From 0a7497fba6586f8b944317bf325cf7fb1a73b5fc Mon Sep 17 00:00:00 2001
From: Stuart Longland <me@vk4msl.id.au>
Date: Sun, 15 Oct 2017 08:32:18 +1000
Subject: [PATCH] Handle entries that have no HTML content.

Some sites, notably ABC News, provide just plain-text content or a
practically identical HTML summary, resulting in neither appearing on
the feed.  This checks the output of the HTML content extraction and
falls back to the summary if that comes up empty.
---
 tornadonews/tornadonews.py | 9 +++++++--
 1 file changed, 7 insertions(+), 2 deletions(-)

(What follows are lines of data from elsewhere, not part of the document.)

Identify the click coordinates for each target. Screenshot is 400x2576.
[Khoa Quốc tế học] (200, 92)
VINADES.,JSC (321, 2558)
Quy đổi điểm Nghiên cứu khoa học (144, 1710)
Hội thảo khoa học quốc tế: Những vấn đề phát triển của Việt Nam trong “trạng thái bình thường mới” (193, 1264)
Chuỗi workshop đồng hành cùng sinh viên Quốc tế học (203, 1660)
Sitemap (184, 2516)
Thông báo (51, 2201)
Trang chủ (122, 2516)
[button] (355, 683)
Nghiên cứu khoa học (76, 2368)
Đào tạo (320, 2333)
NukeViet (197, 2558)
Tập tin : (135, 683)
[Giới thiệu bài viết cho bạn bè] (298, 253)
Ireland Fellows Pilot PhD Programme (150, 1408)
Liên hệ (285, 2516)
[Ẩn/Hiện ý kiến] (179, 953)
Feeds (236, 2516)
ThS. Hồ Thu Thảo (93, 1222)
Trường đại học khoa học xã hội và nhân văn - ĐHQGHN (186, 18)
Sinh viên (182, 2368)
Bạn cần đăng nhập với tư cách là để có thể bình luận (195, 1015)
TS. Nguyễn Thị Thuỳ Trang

diff --git a/tornadonews/tornadonews.py b/tornadonews/tornadonews.py
index 6fd815d..f7ea612 100644
--- a/tornadonews/tornadonews.py
+++ b/tornadonews/tornadonews.py
@@ -69,10 +69,15 @@ class FeedEntry(object):
         Parse the feedparser-generated entry dict and return a FeedEntry
         object from it.
         """
-        if 'content' in entry:
+        content = None
+
+        if entry.get('content'):
             html_content = filter(lambda c : 'html' in c['type'], entry['content'])
             content = ''.join([c['value'] for c in html_content])
-        else:
+
+        # If the content is empty or not present, then use summary.
+        # ABC news gives plain text (not HTML) content.
+        if not content:
             content = entry['summary']
 
         try: